At first listen, this album sounds just like any other Radiohead album: jazzy beats, random sounds being mixed of musical instruments (some easily recognizable, some not so much), Thom Yorke “singing” trippy lyrics. Just like every other Radiohead album, however, the more you listen to it, the more you begin to understand what they’re talking about.
[Sarah She1] The eight track album takes you into this same sort of euphoric dream state (in a way no one has truly made a successful career from since the days of Pink Floyd). All the while, a crazy little African beat is play in the background. It holds your hand, leading you down a path created from stories of seduction, betrayal and the end of the world; Yorke’s classic mumble-voice as your tour guide. It is a trip and a half.
King of Limbs blooms, literally. The first song of the album, entitled “Bloom”, gives the album a nice start. There is a pretty crazy drum beat that makes you want to close your eyes and try to picture what’s going on. “Open your mouth wide / a universal sigh,” cries Yorke, and from there, the song builds into some crazy ocean scene that includes jellyfish “floating by”.
What does it bloom into? A “Lotus Flower”, the fifth song on the album, and the album’s single. What starts off as a quiet little song, it gently builds into beautiful song about letting go. As Yorke coos in what can be best described as a chorus, “There’s an empty space inside my heart / Where the weeds take root / Tonight I’ll set you free / I’ll set you free / Slowly we unfurl as lotus flowers.” This song is also a perfect example of how Radiohead can manipulate you to feel a certain way, just by the use of sound.
If you’re looking for an even mellower song (as if Radiohead isn’t already pretty mellow), try “Codex” on for size. It’s slow and mostly composed of a nice piano accompaniment. It sounds like some sort of lullaby, and is just overall a work of art.

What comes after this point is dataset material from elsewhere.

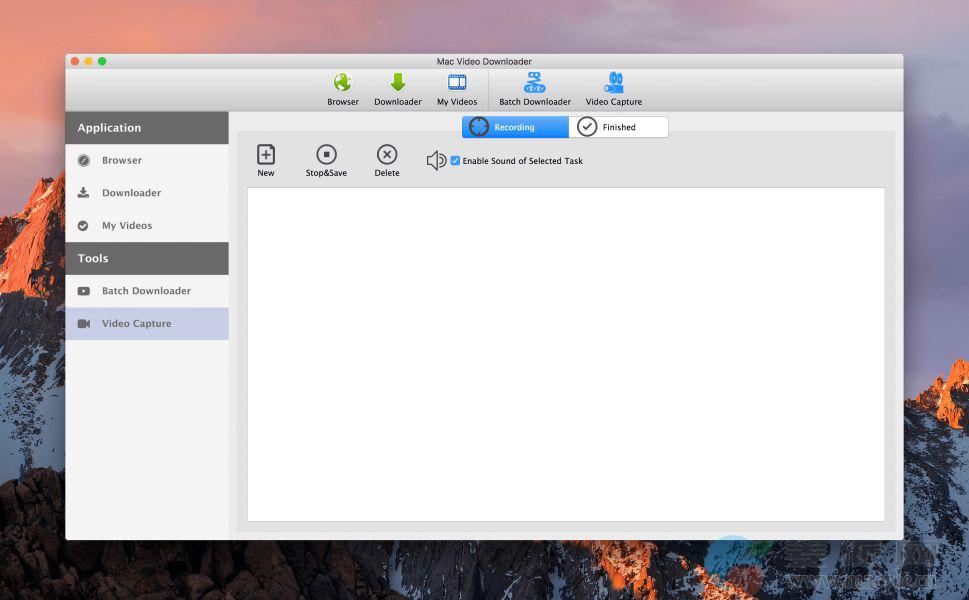This screenshot has width=969, height=600.
Task: Choose Batch Downloader in the Tools sidebar
Action: tap(146, 291)
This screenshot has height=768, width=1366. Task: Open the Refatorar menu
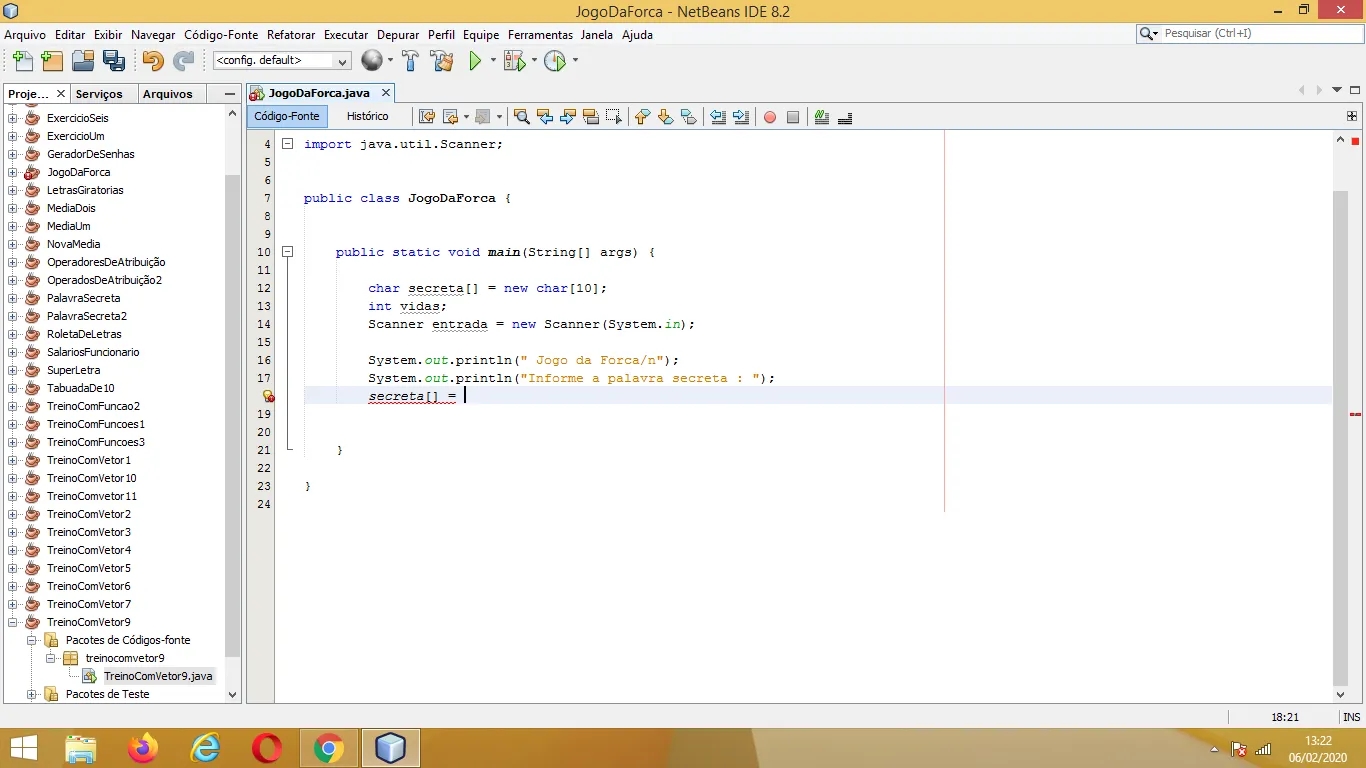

They are also manipulating their fans into utter chaos and confusion. With the release of this album, a flood gate of questions has burst open. In the last song on the album, the listener is told “if you think this is over, then you’re wrong.” Considering the whole album is only 38 minutes long (and as mentioned before, only eight songs), many Radiohead fans are left to believe that there will be another album coming out soon to finish up where King of Limbs started, or that this could be a prelude to something bigger. Although the band has publicly stated that there is not another album coming out anytime soon, it’s somewhat hard to believe. King of Limbs had minimal hype surrounding it, basically because no one really knew if and when it was coming, a pretty sketchy move for a band as popular as Radiohead.
Radiohead has come a long way since their Pablo Honey days, and this album just goes to show that. What they’re doing is somewhat ground-breaking, even for them. Although you may not notice at first listen, their sound has matured. Set all preconceived notions aside, check your comparative tendencies at the door (NOTHING will ever be the new “Nude”) and see what kind of court the King of Limbs is keeping.